The library documentation describes how to implement a request. It says, you need to define a function with “send” on the end of its name, which would accept data to work on, create a request using “tevent_req_create”, attach the data to it, and would start the actual work. You also need to define a function with “recv” (meaning “receive”) on the end of its name, which would extract the work results from the request.

This convention follows the idea of a work request being “sent” somewhere for execution and results being “received”. However, nothing is actually being sent to, or received from anywhere. This is particularly confusing in code actually sending/receiving something, e.g. network servers and clients.

If the “request” was named “work” instead, then these two functions could be named “begin”, and “reap”, or “collect”. Let’s say we had a task of reading a structure describing a user from a socket, and have named the operation “user_read”. Then, the corresponding functions would be named:

user_read_begin
user_read_collect

Which appears to me more obvious than:

user_read_send
user_read_recv

So how does all this help asynchronous programming? The requests help keep the idea of a process between all those callbacks for various events, since otherwise those are just functions called from the main loop.

E.g. in an actual request’s “send” (or “begin”) function you would create a new file descriptor event waiting for input on a socket, and give it a callback, along with a reference to the request you just created.

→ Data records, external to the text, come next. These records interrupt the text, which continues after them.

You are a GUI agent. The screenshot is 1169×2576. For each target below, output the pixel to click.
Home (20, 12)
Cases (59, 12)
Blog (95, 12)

That callback would get some data, and then re-add the event, until everything necessary was read, when it would call “tevent_req_done”.

Furthermore, requests can be nested, i.e. a larger job can be split into several pieces. No special API is used there, but rather requests just start new requests in the course of their work, or wait for completion of others.

Overall, tevent requests is a good approach at organizing complicated processing within an event loop system. It would be even better if the API used terms closer to the actual purpose and function, and not some (archaic?) CS terminology requiring imagining what’s not there before you can understand it.

The event loop approach by itself is very verbose, unfortunately, and requests play to the same tune: separate function to start work, to collect results, event callbacks in between, callback for completion, dedicated types to carry work data between them - all add up to a lot of code which has little to do with the actual problem being solved.

All that makes me wish for the directness and simplicity of coroutines. C language doesn’t support them, but there are multiple library implementations on top, some of which are quite good and even portable. E.g. picoro from Tony Finch, and a well-explained (but non-portable) attempt by Yossi Kreinin: Coroutines in one page of C.

If I have to start something complicated and asynchronous in C without using threads or separate processes, I’ll try coroutines, but for now I have to understand SSSD and tevent.

UPDATE 06.07.2016: I had another hypothesis on the origin of the “request” name and “sending” and “receiving” it, while writing this post. I thought perhaps these came from the original Samba usecase for it, but decided it was too quirky and unlikely. Yet, surprisingly (or not, if you wish), it was indeed the case, as Simo Sorce, a Samba developer among other things, explained:

Samba is a file server and the SMB protocol is request driven, and we do a lot of sending and receiving data over sockets. That’s why as a client you make a (tevent) request by _send_ing data and then _recv_ing an answer. Once we established a pattern we decided to use it everywhere, because using a pattern makes it easy to understand what the code does.

So, no, this is not archaic CS terminology.

While I understand their original reasoning and intent, I consider the decision flawed in the long term. My opinion is, in engineering things should be named according to their essence and function, not a single specific purpose, so when they’re reused confusion doesn’t ensue. Although, yeah, hindsight is 20/20, and often it’s hard to perceive the ultimate abstraction of a particular mechanism and its future uses.

If you’re still struggling with understanding tevent requests, take a look at the example echo server using them. Along with (neat and tidy) tevent source, it was what eventually and ultimately cleared my confusion.